Friday, December 10, 2004

Magnetic Ribbons of Displeasure

If there is one thing right now that I hate more than the MILLIONS of those damn magnetic faux ribbons on the backs of people's cars right now (and I hate those to the point that it makes me want to foam at the mouth...) it is my body, specifically my reproductive organs.

----- Begin rant ------

I mean seriously - who doesn't support the troops, or want to cure breast cancer? And at least - at LEAST - if you must have one of these atrocities on your car, please - in the name of all that is holy, do NOT put it askew so that we can all read "support our troops" in lovely blue script in our left to right paradigm.

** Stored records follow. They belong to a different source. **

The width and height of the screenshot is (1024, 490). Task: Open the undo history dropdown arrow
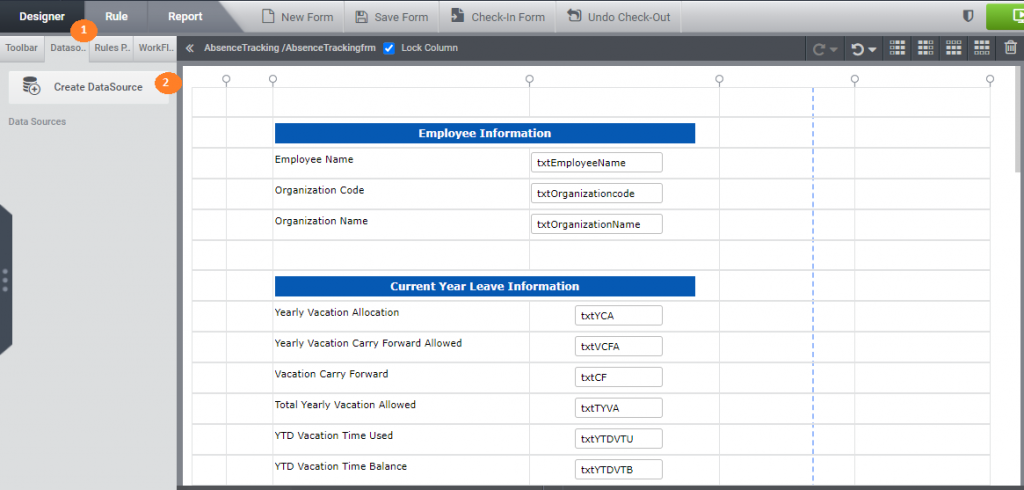(x=871, y=49)
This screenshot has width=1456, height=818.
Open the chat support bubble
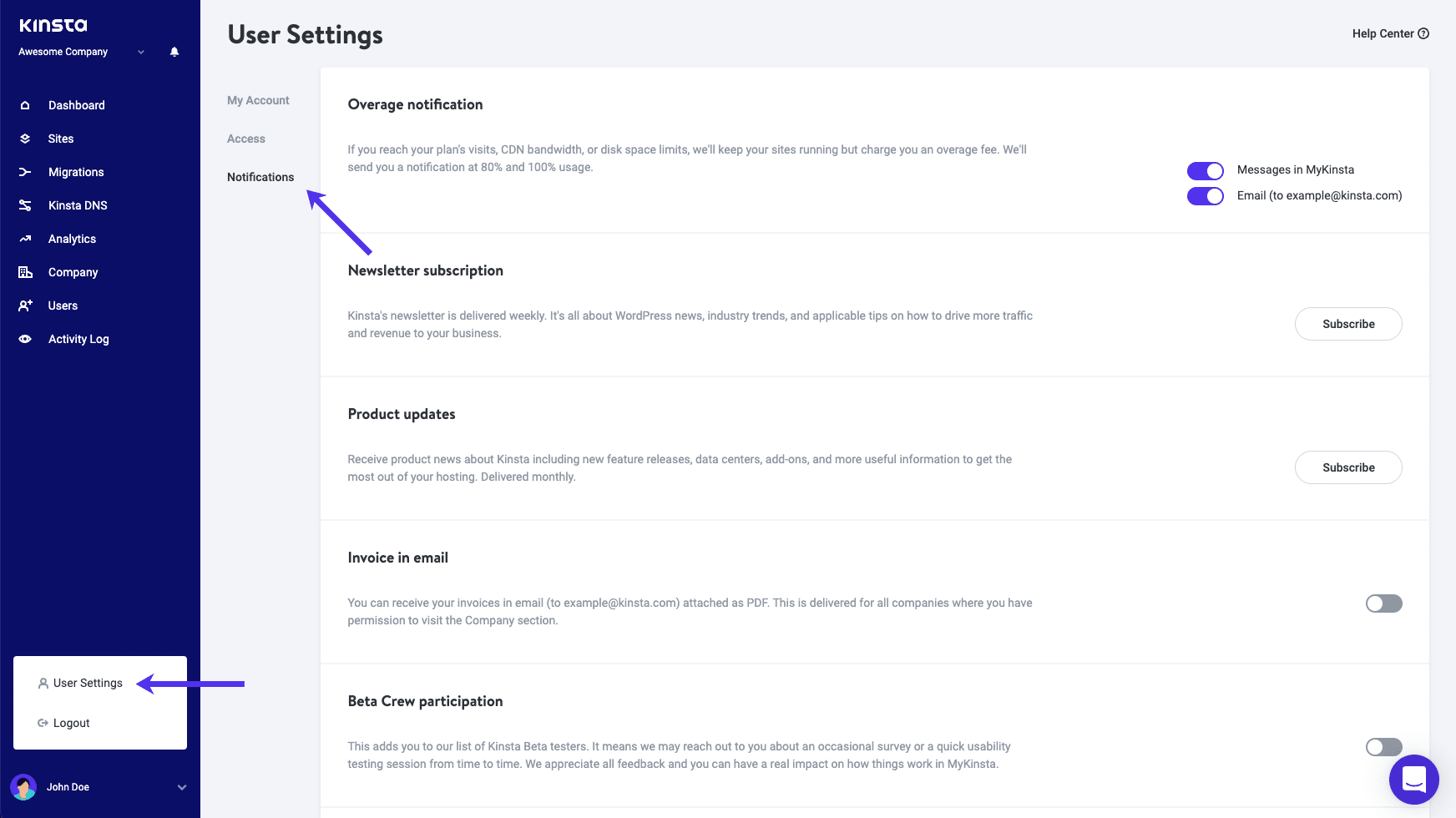(1414, 780)
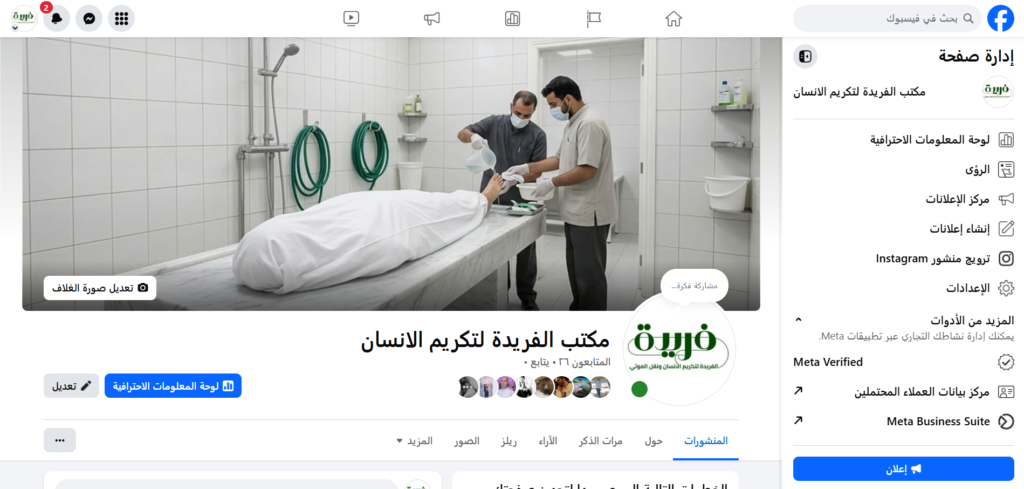Screen dimensions: 1024x489
Task: Open الإعدادات in the sidebar
Action: [x=904, y=288]
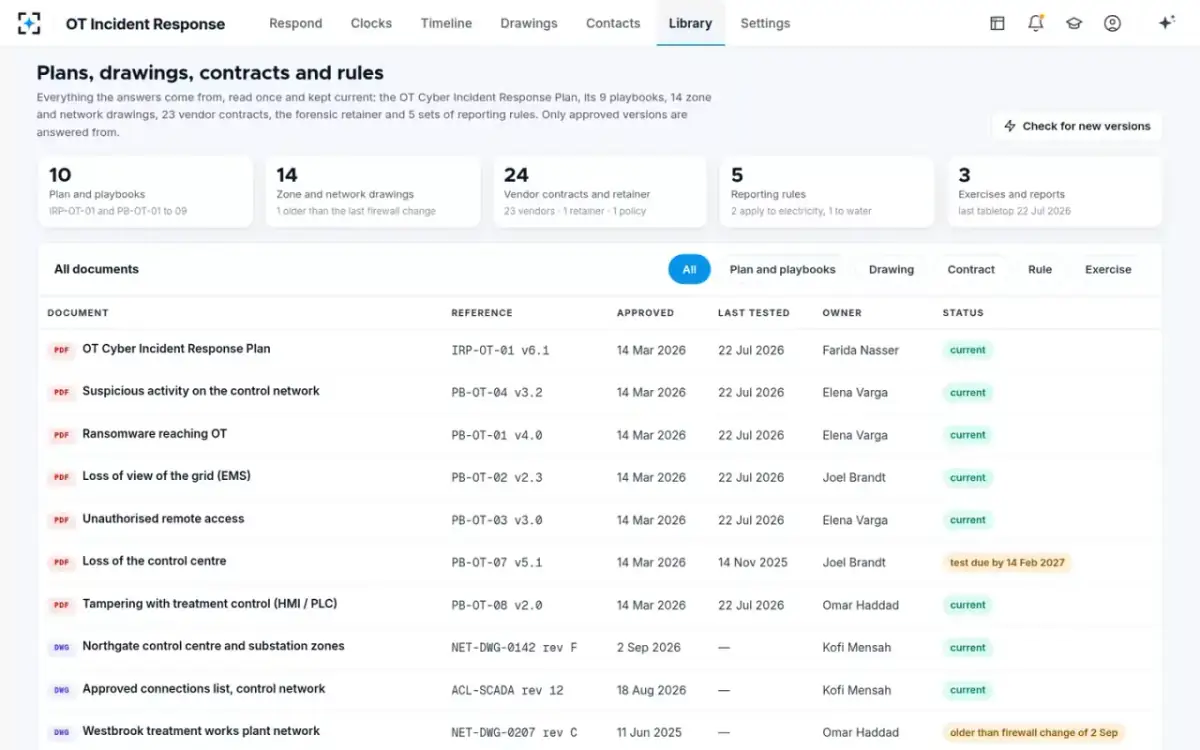The image size is (1200, 750).
Task: Click the PDF icon for Ransomware reaching OT
Action: 62,435
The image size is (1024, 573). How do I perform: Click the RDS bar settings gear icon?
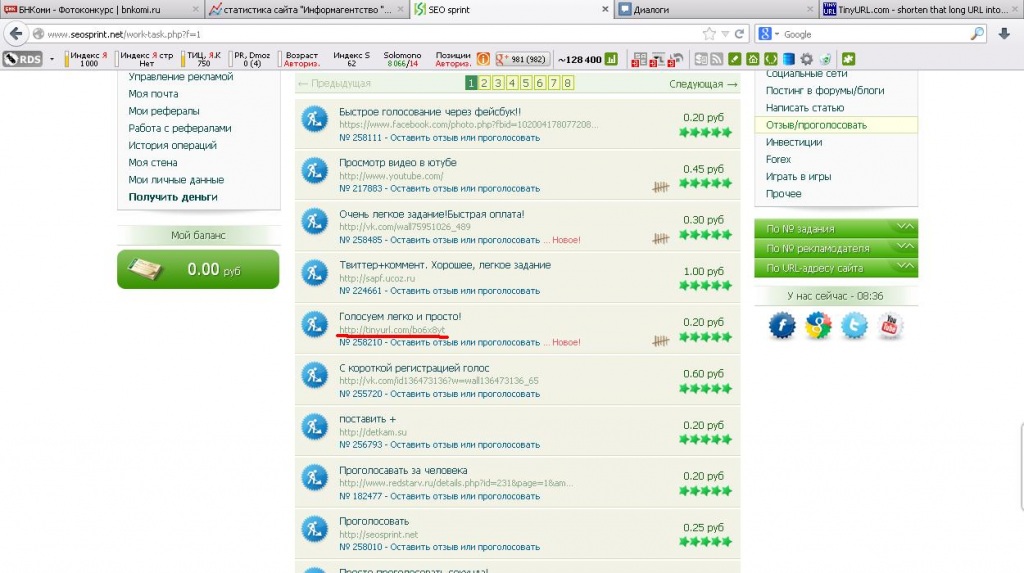coord(807,59)
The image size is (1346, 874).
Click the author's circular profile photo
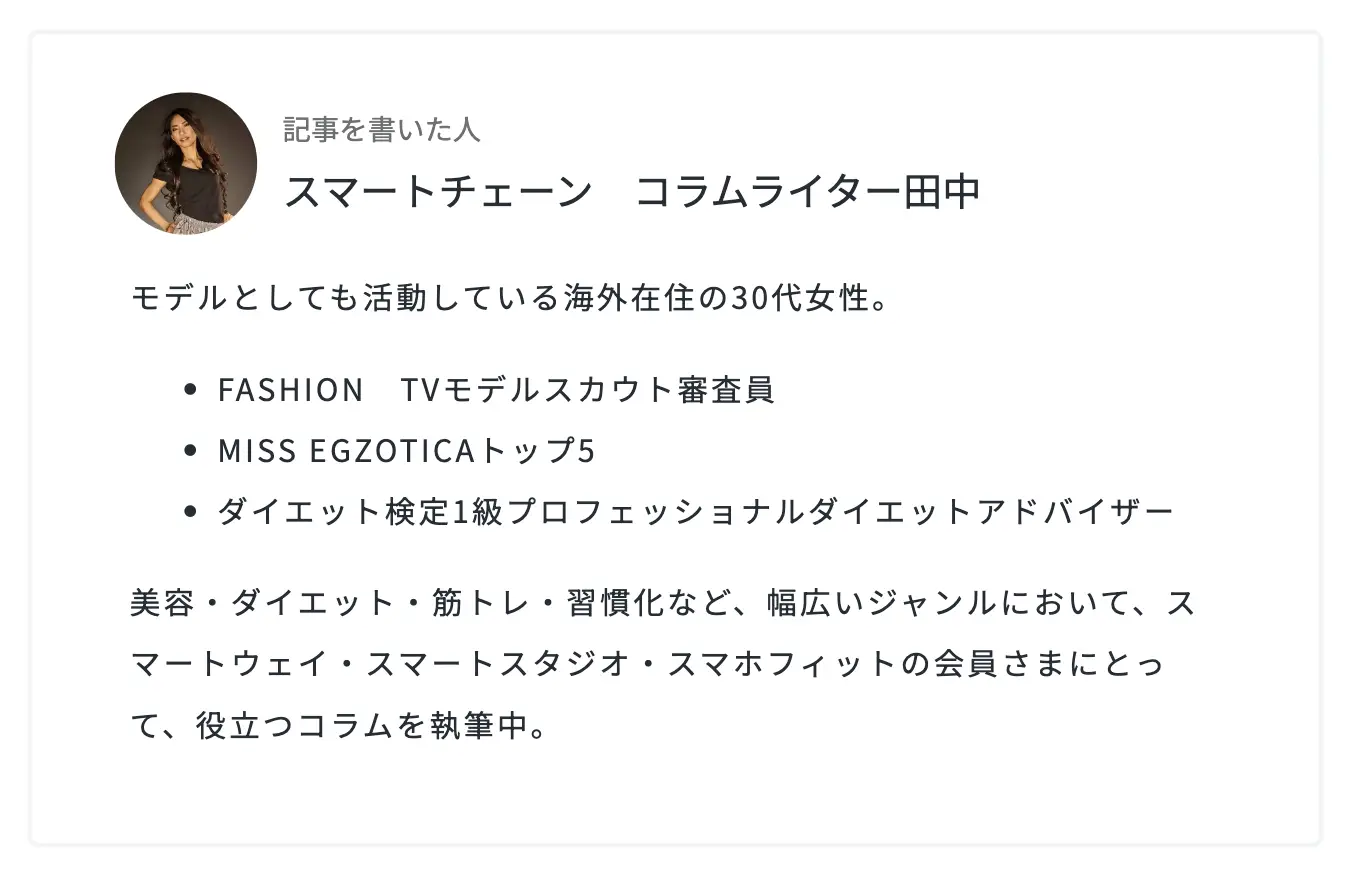186,164
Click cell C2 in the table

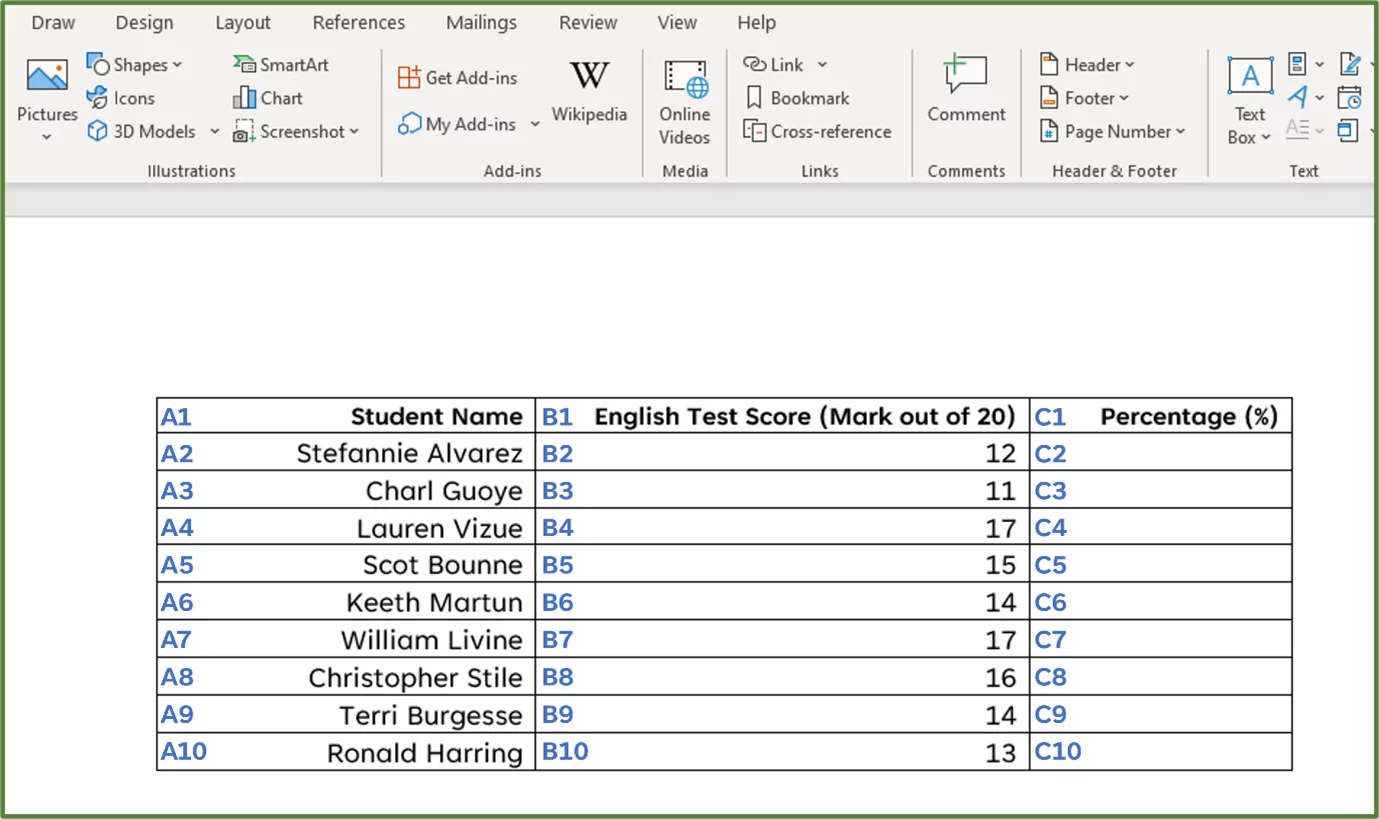pyautogui.click(x=1160, y=452)
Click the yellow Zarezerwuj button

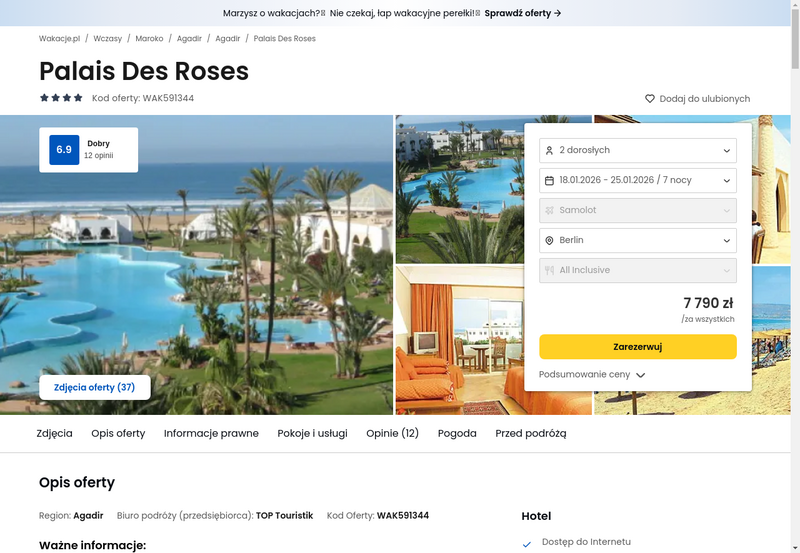point(638,347)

And before someone goes off on how I'm unpatriotic and I don't care about our troops, I invite you to kiss my big flat glow in the dark white ass. I wholly support our troops. I just do it by sending money and care packages over, and protesting the war, trying to vote for people who will bring our soldiers home and increase their pay... rather than sticking a $1 tacky ass magnetic faux ribbon on my car.

And why is it that big SUVs (i.e. Hummer drivers especially) seem to have a competition to see who can have the MOST ribbons on their cars? I saw one with SIX - yes SIX of these clinging on desperately to the rear door. What are they compensating for?

--- End completely irrelevant (potentially PMSing) rant ---

Dear RO (reproductive organs) - and whoever is in charge of you.

You and I have had a rather contentious relationship over the last 25 years. I mean, I was literally born menstruating (something to do with excess hormones from my mother wreaking havoc on my itty bitty reproductive organs). I started my period when I was only eleven years old (and oddly enough, after staying up and watching "Carrie"). I was the Alpha female with consistent 28-30 days long cycles. Other women's cycles tended to move to coincide to mine.

I remember being about age 4, and making sleeping bags for my barbies with my step-mother's maxi pads. I remember reading "Are you there God, it's me - Margaret" by Judy Blume at about age nine, and being so excited to think about when I would finally get my period, although I never understood what the hell the A&P was in that book (a grocery store?)- and being thankful that we don't have those belted contraptions anymore. I remember during my rather scandalous youth (yea, I'm not disclosing the age here) praying that my period would come, begging God that if he would just make me not pregnant, that I would be the world's most chaste and pure woman... (thankfully he listened, because I seemed to have a problem holding up my end of the deal).

I remember late nights crying with pregnancy tests sobbing in my college dorm room, too afraid to take it - too afraid that I fucked up - literally. I remember when M. and I were first married, and I miscarried, being thankful - because we were so financially unstable. I wanted to bring a baby into the world only when we had some "us" time under our belt, a comfortable financial situation, health insurance, etc.

However, today is now day 38. The home pregnancy test I took three days ago was negative. I have had extremely light spotting for close to five days now, but no period to speak of. This shit is getting old. M. said I'm the only person who can go through an entire box of tampons without actually getting my period. So besides just being rude, you are now wasting resources. I may be singlehandedly supporting America's cotton farmers right now.

So, let's get this show started. I have never been this late before and not been pregnant, but when I was pregnant before - I never spotted at all, so I am pretty sure that I am not now 'with child' or 'with embryo'. Besides, now you are completely screwing me out of my next cycle, as if I start today, I will ovulate on Christmas Day. I won't even drink in front of my father, so having raunchy sex (even for baby making purposes) in his house with around 40 of my other relatives there, is a little out of the question.

BAH! You are making me extremely grinchy. EXTREMELY. I am beginning to seriously dislike you.


At 7:16 AM, Blogger Toni said...

I'd call the dr. If it's that unusual - have them check it out. Now I'm worried about you...please keep us updated!!!

At 1:56 PM, Anonymous Anonymous said...

Have you talked to a doctor yet? Good luck and am waiting for updates!